Really, what am I supposed to think/say? Those around me like to blame it on college educated liberalism. Others might argue that college education and exposure to the "real world" helps one to become his true self and break out of the indoctrination of the "yeshivish" education system.
I don't think that there's one golden middle path. To each his own, I say. Yes, the purpose of this world is as a corridor to the next, and we're supposed to find ways to become closer to our Creator, but how we should accomplish this is individual to each person.
I'm not you, and you're not me. My potential and my tafkid is different from yours. You're not Joe and Joe isn't you. If you did what Joe did, maybe that would be wrong, but let Joe do what Joe does, and it may be right for him, even if it's wrong for you. I disagree with the pretense that you must decide he's wrong and you're right, so that you don't get influenced by him.
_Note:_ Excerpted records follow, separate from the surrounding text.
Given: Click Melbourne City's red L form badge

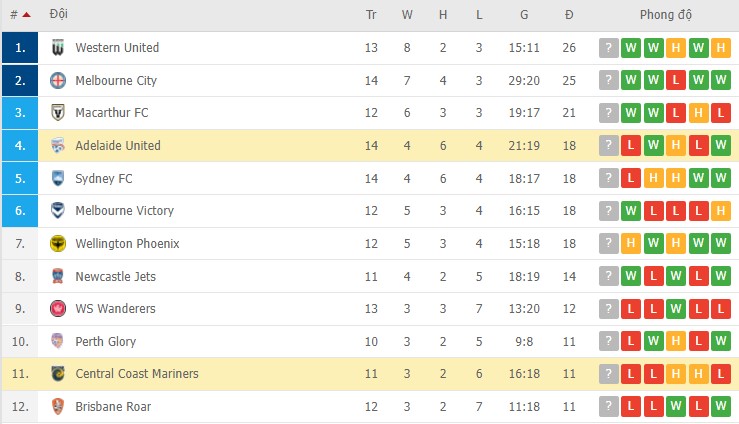Looking at the screenshot, I should coord(676,80).
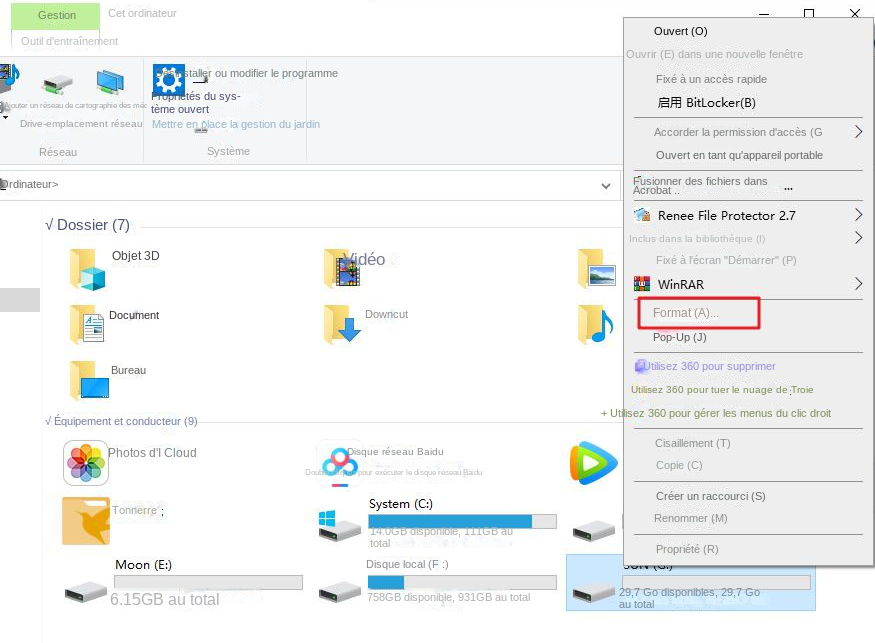Collapse the Dossier (7) group

click(x=49, y=226)
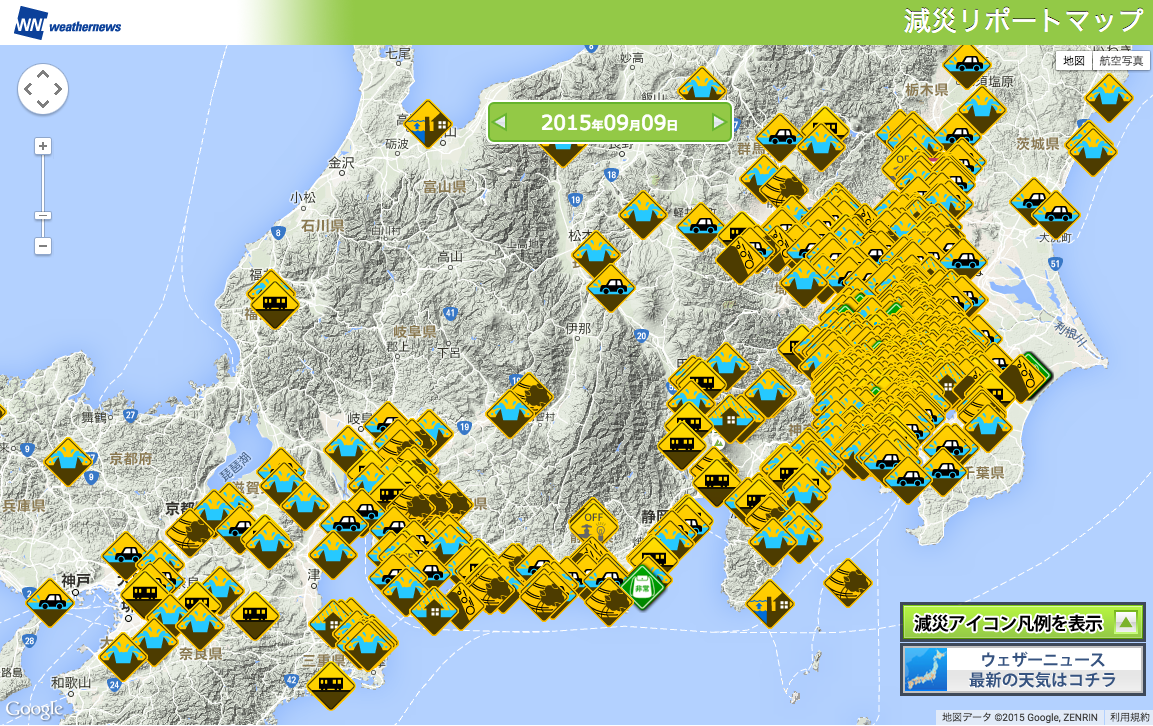Go to the previous date with left arrow
Image resolution: width=1153 pixels, height=726 pixels.
502,122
I respect your decision to sit and learn all day (ok, maybe not so much the part where someone else pays all your bills), so please respect my decision and my best attempt to do what I hope will work for me with the tools that I was given.
My challenges are different than yours, and quite frankly, I don't know what yours look like. I mean, to me it seems that you're almost on paid vacation. You get to be involved in intellectual stimulation all day every day, living with your wife who cooks all your meals and does all your errands and laundry, and someone is paying all your expenses.
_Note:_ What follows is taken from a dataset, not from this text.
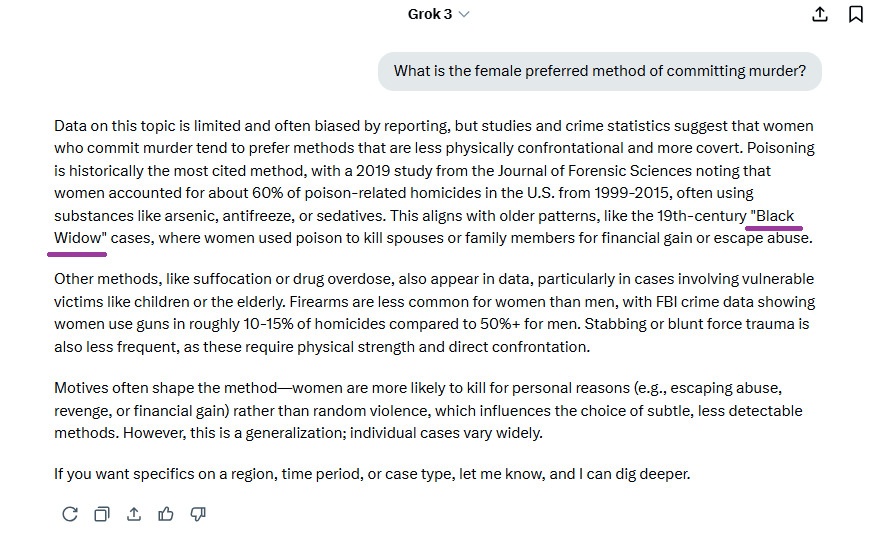Dislike the response with thumbs down
This screenshot has height=538, width=872.
pos(198,514)
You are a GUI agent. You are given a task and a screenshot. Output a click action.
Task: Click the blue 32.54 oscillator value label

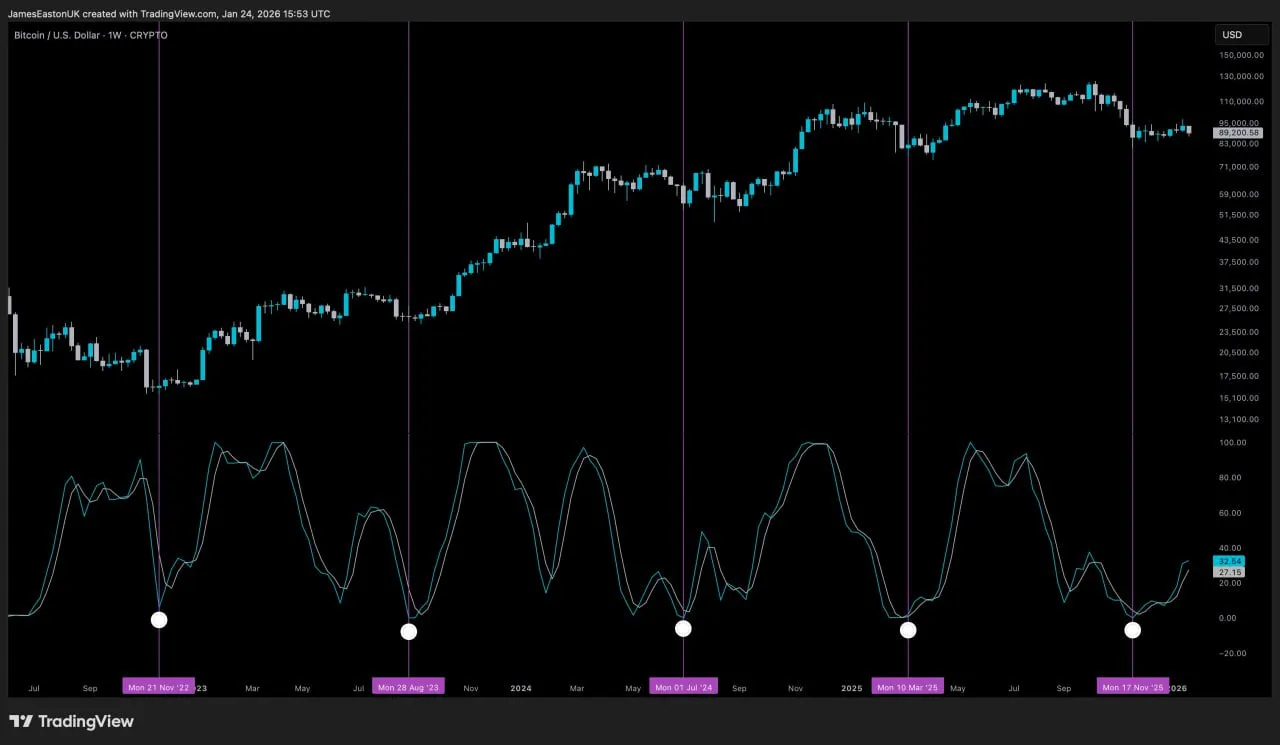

You want to argue that I'm too open-minded and I let too many distractions into my life? Well, I have yet to be presented with the choice to learn all day, live in a place I love with the person of my dreams, and not have a care in the world.
I pursued a career to take responsibility, to help support a family one day. None of that is even in my control. I wouldn't need things to fill the empty ache in my life if I could've, like you, come home from Israel and gotten married within the year.
It's great that you know what G-d wants from you, because I sure don't know what He wants from me, and neither do you. Had He wanted me not to go to grad school, things wouldn't have worked out the way they did. I mean really, what do you expect me to do? Sit around and be a playgroup morah until a knight in a white station wagon sweeps me away to live a life of learning and taking others' money?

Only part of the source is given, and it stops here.